No soul is so obscure that God does not take thought for its schooling. The sun is the central light of the solar system; but it has a mission to the ripening corn and the purpling clusters on the vine, as well as the ponderous planet. The sunshine that comes filtering through the morning mists with healing on its wings, and charming all the birds to singing, should have also a message from God to sad hearts. No soul is so grief-laden that it may not be lifted to sources of heavenly comfort by recognizing the Divine love in the perpetual recurrence of earthly blessings.

Afflictions sent by Providence must be submitted to in a humble spirit. Otherwise they will not conduce to lasting good. The same furnace that hardens clay liquefies gold; and the manifestation of Divine power Pharaoh found his punishment, but David his pardon. As the musician straineth at his strings, and yet breaketh none of them, but maketh thereby a sweeter melody and better concord, so God, through affliction, makes his own better unto the fruition and enjoyment of the life to come. Afflictions are the medicine of the mind. If they are not toothsome, let it suffice that they are wholesome. It is not required in physic that it should please, but that it should heal.

Let one of our loved ones be taken away, and memory recalls a thousand sayings to regret. Death quickens recollection painfully. The grave can not hide the white face of the one who sleeps. The coffin and the green mound are cruel magnets. They draw us further than we would go. They force us to remember. A man never sees so far into human life as when he looks over a wife's or a mother's grave. His eyes get wondrous clear then, and he sees as never before what it is to love and be loved, what it is to injure the feelings of the beloved.

When death comes into a household, we do not philosophize; we only feel. The eyes that are full of tears do not see, though, in the course of time, they come to see more clearly and brightly than those that have never known sorrow. Perhaps the heaviest affliction of life is that of the mother who has lost a child. As the waters roll in on shore with incessant throbs—not alone when storms prevail, but in calms as well—so it is with a mother's heart, bereaved of her children. Death always speaks with a voice of instruction and reproof; but when the first death happens in a home it speaks with a voice which scarcely any other form of tribulation can equal.

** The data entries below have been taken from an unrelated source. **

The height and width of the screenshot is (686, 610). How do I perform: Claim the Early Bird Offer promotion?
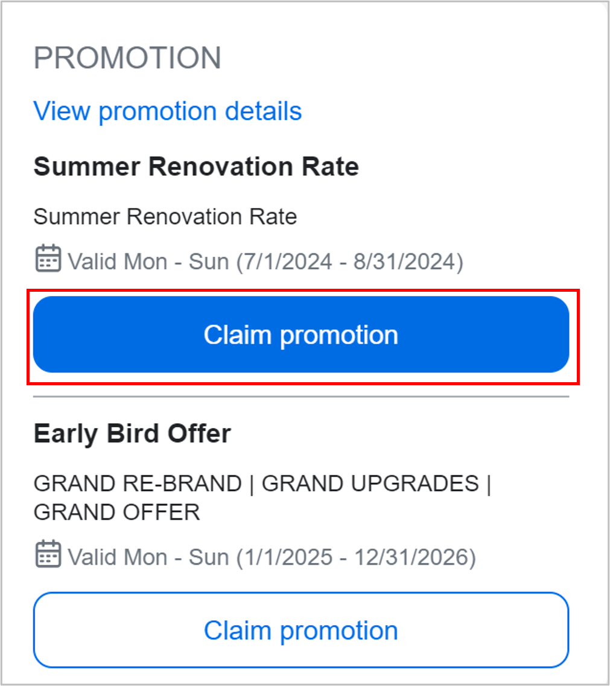point(302,629)
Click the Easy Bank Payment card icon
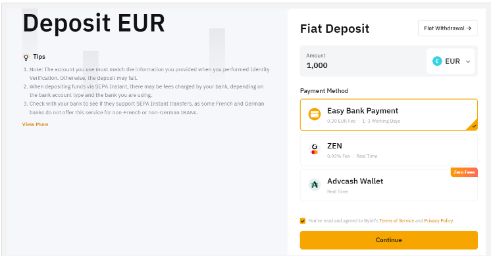Viewport: 491px width, 256px height. point(315,114)
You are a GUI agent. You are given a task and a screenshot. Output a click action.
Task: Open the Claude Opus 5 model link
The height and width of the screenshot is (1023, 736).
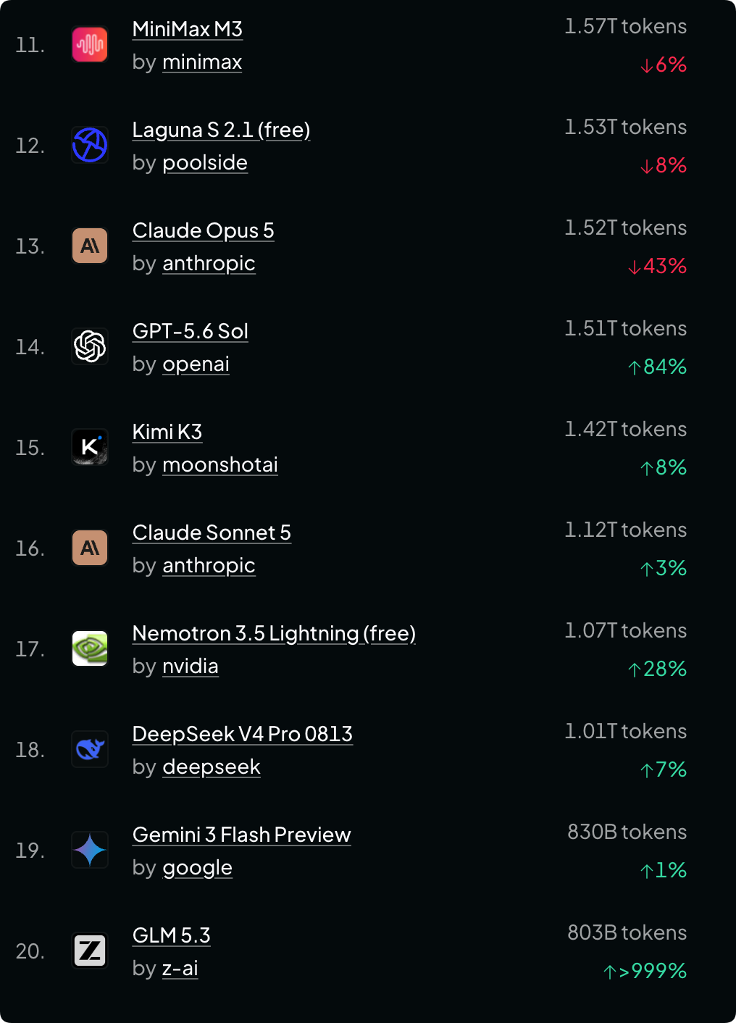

Some of the saddest experiences of life come without premonition. Yesterday life went well; hope was in the ascendant; it was easy to be content. To-day all is reversed. The crushed heart can scarcely lift itself to pray; speech seems paralyzed. It seems cruel that such calamity should be permitted, when we might have been so happy. Was there not some way by which it could have been avoided? What are life's compensations now? What are its ambitions worth in the face of this? In a great affliction there is no light, either in the mind or in the sun; for when the inward light is fed with fragrant oil, there can be no darkness, though clouds should cover the sun. But when, like a sacred lamp in the temple, the inward light is quenched, there is no light outwardly, though a thousand suns should preside in the heavens.

Why should body and soul be plunged into sorrow's dungeon when God sees fit to afflict? Is not the world as bright as of yore? Are there not still some happy phases to life's weary pilgrimage? We should not complain of oppression, but, with submission and love, perform the duties of life; and though sorrow and grief come, we must not let darkness obscure the talents which God has given to promote our own and others' happiness, or bury them with the brighter past, but nobly use them, and count all sorrow as naught in comparison with the future great reward of right actions. After this life of sorrow and pain, where we are continually weighed down with care, there is a home of perpetual rest, the streets of which are thronged with an angelic host, who, "with songs on their lips and with harps in their hands," tell neither the sorrow nor grief which perhaps wasted their lives. To bear the ills of life patiently is one of the noblest virtues, and one that requires as vigorous an exercise of the will as to resent the encroachments of wrong.